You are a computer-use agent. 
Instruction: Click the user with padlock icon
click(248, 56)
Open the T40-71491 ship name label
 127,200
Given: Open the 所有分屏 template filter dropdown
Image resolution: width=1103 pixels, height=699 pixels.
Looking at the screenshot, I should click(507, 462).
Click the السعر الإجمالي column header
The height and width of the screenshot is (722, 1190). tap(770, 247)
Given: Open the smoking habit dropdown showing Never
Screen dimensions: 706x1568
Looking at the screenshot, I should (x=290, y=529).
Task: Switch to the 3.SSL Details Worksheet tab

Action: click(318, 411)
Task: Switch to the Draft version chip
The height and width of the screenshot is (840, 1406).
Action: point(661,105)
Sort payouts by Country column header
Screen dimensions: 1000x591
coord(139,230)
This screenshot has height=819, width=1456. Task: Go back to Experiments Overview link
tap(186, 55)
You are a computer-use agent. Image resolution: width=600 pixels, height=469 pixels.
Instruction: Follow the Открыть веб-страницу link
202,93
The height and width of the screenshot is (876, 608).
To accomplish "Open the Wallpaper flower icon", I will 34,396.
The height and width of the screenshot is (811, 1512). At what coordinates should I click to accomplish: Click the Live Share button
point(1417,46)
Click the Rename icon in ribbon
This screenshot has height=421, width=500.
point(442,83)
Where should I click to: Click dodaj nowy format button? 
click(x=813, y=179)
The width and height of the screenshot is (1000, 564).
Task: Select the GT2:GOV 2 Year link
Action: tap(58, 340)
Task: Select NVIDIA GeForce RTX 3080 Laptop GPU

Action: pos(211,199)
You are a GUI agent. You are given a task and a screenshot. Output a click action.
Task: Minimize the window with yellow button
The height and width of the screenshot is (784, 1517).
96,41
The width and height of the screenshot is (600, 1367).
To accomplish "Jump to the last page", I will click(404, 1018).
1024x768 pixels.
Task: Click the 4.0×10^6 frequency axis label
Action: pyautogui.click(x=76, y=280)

◆ ◆ ◆ ◆

__Requirement__: Rewrite the records from the start through the line containing "The height and width of the screenshot is (722, 1190).", inclusive, replacing "padlock" with "lock" and changing nothing else.

__Complete output__:
You are a computer-use agent. 
Instruction: Click the user with lock icon
click(248, 56)
Open the T40-71491 ship name label
 127,200
Given: Open the 所有分屏 template filter dropdown
Image resolution: width=1103 pixels, height=699 pixels.
Looking at the screenshot, I should click(507, 462).
Click the السعر الإجمالي column header
The height and width of the screenshot is (722, 1190). tap(770, 247)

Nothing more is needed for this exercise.